Le leve che vengono utilizzate per scardinare le resistenze sono quelle consuete, della filantropia e dell’innovazione capace di portare lavoro in tempo di crisi: le Logge di piazza 40 Martiri saranno trasformate in sala convegni, saranno sede di mostre che andranno a benificio di tutta la città, ospiteranno esposizioni internazionali che permetteranno a Gubbio di uscire dal suo provincialismo e alle Logge di assurgere alle vette della «Piramide» del Louvre. Mutatis mutandis, l’architetto Carlo Salucci, a cui è stato dato l’incarico, si sente un piccolo Ieoh Ming Pei, visto che anche lui deve «coprire» lavorando con vetro e acciaio. Ed è proprio su questo punto che si è scatenata la ribellione: si può accettare che la vocazione «naturale» delle logge dei Tiratori di Lana sia quella di essere un centro Congressi, o che si punti sulla fruizione di un bene finora inutilizzato «anche da parte del pubblico», per quanto la proprietà privata resti con tutte le conseguenze, ma che le Logge si debbano chiudere con vetri e acciaio, proprio no. E su questo si stanno scatenando le polemiche che già alla presentazione del progetto, nella sala conferenze dell’Unicredit, hanno fatto sollevare una parte della cittadinanza, che non ci sta a farsi imbonire, contro i grandi prestigiatori che velatamente ricattano con il più apprezzato di tutti i ricatti, quello del lavoro, mentre decantano lo sviluppo (sostenibile o insostenibile per loro nulla importa) turistico, le promettenti ricadute sulla città, le irripetibili iniziative che si potrebbero svolgere in un terrazzo meraviglioso, finora abbandonato alle intemperie e ai piccioni.

Invece: parquet al pavimento, ascensore e passerella che colleghi la struttura alla piazza. 5 metri x 3,20 la misura di ciascun vetro, “ad alta trasparenza, autopulente e antisfondamento” pubblicizzato con il linguaggio tipico del piazzista.
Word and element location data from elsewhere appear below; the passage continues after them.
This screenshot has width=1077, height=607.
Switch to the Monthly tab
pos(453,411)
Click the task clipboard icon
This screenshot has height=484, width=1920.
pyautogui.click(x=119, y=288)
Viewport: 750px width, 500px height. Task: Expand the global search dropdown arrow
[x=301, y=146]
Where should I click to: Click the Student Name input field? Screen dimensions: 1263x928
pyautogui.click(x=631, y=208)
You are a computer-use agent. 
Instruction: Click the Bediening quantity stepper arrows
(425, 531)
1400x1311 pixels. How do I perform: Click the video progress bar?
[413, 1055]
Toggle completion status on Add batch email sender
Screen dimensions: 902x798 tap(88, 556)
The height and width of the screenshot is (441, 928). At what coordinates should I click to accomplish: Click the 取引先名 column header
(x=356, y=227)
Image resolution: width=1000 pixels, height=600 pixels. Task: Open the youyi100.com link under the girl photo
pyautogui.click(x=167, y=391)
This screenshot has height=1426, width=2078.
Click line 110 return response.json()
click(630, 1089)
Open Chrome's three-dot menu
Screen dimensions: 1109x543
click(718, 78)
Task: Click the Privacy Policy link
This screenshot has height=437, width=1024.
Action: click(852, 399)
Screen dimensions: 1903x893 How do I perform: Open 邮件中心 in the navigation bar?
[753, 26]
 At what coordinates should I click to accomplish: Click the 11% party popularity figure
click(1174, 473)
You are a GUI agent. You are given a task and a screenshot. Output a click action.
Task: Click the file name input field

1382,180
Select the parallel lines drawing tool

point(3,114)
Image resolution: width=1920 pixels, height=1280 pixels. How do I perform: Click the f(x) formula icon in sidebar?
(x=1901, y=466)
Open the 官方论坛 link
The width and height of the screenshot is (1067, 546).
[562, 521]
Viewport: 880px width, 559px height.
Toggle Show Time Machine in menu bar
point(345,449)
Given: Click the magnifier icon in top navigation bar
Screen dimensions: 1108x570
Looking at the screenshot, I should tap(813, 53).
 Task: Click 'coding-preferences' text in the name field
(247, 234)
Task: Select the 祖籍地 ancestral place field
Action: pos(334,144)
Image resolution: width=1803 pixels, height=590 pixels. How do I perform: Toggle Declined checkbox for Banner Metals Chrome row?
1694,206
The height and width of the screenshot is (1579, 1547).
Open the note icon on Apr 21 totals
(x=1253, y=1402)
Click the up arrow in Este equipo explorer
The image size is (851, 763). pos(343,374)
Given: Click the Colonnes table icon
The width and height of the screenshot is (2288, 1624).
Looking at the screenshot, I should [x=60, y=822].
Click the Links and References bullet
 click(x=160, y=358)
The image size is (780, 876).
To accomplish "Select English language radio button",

Ma dare «la colpa» alla proprietà in fondo non serve. La responsabilità vera, in tutta questa amarissima vicenda, è della Soprintendenza, che in soli due giorni ha dato il via libera al progetto, quando, come tutti gli eugubini sanno bene, non esiste in città, e a ragione, la possibilità di aprire nemmeno un miserevole lucernaio o di spostare una singola pietra da parte dei privati. Inesplicabile anche il parere favorevole della commissaria prefettizia Maria Luisa D’Alessandro, intervenuta alla guida della città dopo il suicidio del Consiglio Comunale, che si è detta felice del raggiungimento dell’equilibrio di bilancio, grazie alle entrate che il Comune percepirà in seguito a un intervento di tale portata.

«Il progetto è ritenuto valorizzante e non impattante per la città» ha concluso la commissaria, alla quale più di un soggetto politico aveva rivolto la preghiera di demandare una decisione tanto importante agli organi amministrativi una volta eletti.